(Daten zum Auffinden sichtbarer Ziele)

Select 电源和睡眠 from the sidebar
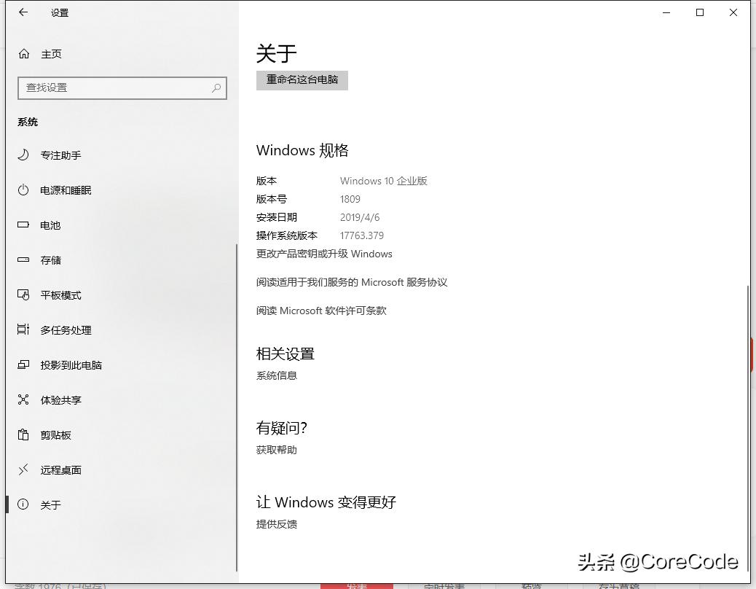(69, 190)
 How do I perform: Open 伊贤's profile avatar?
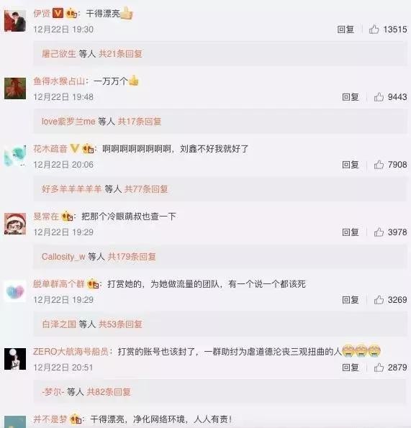pos(15,21)
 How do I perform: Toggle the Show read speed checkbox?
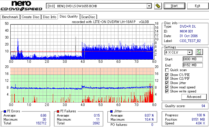(167, 87)
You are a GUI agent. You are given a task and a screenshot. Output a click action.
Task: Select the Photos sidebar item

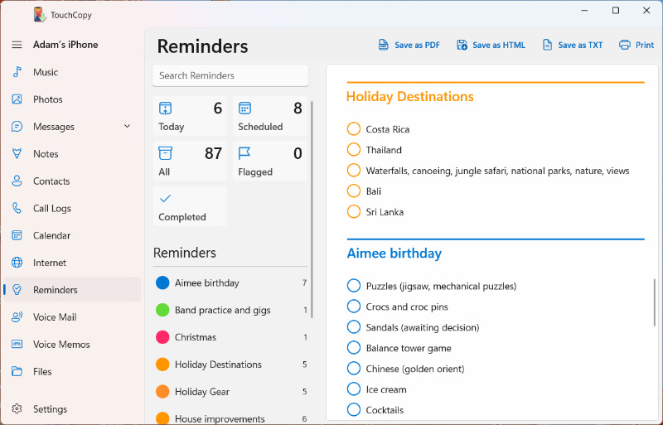(48, 99)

> _Aufgabe_: Nenne jede Zeile der Einträge, in der die Zeichenfolge „Select“ vorkommt. Achte dabei auf Groß- und Kleinschreibung.

> _Antwort_:
Select 电源和睡眠 from the sidebar
Task: Select the Photos sidebar item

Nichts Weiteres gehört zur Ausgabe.